• [DATASET CONTENT]:
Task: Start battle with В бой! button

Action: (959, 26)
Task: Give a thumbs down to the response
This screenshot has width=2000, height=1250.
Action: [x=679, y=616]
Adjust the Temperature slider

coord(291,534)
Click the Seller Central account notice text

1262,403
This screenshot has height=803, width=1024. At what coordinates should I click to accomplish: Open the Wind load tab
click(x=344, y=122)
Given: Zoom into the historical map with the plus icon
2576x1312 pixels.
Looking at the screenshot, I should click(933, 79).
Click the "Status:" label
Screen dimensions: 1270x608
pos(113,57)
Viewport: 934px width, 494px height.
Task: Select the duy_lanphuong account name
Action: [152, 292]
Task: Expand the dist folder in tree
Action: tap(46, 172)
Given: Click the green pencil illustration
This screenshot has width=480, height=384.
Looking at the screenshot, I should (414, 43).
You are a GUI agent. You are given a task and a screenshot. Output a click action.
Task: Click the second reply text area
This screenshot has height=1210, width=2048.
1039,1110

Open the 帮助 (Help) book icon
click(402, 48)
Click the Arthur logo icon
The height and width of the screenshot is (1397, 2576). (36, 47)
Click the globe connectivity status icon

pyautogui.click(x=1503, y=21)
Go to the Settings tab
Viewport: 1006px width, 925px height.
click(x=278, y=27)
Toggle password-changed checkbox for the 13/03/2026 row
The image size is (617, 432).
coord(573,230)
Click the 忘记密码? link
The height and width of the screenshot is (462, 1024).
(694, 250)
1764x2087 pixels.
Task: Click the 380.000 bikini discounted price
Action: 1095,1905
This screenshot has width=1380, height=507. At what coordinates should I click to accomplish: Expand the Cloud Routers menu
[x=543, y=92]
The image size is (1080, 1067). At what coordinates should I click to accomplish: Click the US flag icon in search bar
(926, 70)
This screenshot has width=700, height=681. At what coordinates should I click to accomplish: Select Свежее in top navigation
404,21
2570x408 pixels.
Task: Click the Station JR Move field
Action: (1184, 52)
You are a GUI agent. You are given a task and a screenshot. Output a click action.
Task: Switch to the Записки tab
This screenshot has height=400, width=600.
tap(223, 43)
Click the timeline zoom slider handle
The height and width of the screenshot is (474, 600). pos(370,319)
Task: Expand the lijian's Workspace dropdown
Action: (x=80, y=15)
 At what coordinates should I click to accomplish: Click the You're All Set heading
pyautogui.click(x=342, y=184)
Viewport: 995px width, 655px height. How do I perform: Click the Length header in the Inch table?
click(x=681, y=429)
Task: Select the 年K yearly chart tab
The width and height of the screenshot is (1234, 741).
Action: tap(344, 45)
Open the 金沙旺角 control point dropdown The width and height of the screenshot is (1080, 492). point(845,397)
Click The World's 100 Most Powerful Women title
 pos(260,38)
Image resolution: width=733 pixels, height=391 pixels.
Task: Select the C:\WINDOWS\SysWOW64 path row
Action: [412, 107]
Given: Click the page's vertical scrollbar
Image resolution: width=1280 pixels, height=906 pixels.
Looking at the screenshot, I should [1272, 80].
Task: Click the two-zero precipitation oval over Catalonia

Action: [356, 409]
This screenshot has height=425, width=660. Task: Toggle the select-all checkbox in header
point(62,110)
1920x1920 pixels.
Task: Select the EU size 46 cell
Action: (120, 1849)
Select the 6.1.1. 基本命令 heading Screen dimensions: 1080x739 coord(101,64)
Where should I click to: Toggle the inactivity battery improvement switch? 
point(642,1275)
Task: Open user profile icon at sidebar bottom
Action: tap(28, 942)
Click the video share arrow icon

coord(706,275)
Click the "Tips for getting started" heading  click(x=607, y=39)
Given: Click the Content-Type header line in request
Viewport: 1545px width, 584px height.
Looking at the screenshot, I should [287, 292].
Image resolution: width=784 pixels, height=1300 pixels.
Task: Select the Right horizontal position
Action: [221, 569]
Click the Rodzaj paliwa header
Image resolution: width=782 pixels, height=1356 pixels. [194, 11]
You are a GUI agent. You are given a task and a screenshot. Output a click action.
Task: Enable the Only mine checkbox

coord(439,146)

• [EXERCISE PROMPT]:
Reproduce the records word for word, from the first line through the line that contains "click(x=344, y=122)".

• [COMPLETED TASK]:
Task: Start battle with В бой! button

Action: (959, 26)
Task: Give a thumbs down to the response
This screenshot has width=2000, height=1250.
Action: [x=679, y=616]
Adjust the Temperature slider

coord(291,534)
Click the Seller Central account notice text

1262,403
This screenshot has height=803, width=1024. At what coordinates should I click to accomplish: Open the Wind load tab
click(x=344, y=122)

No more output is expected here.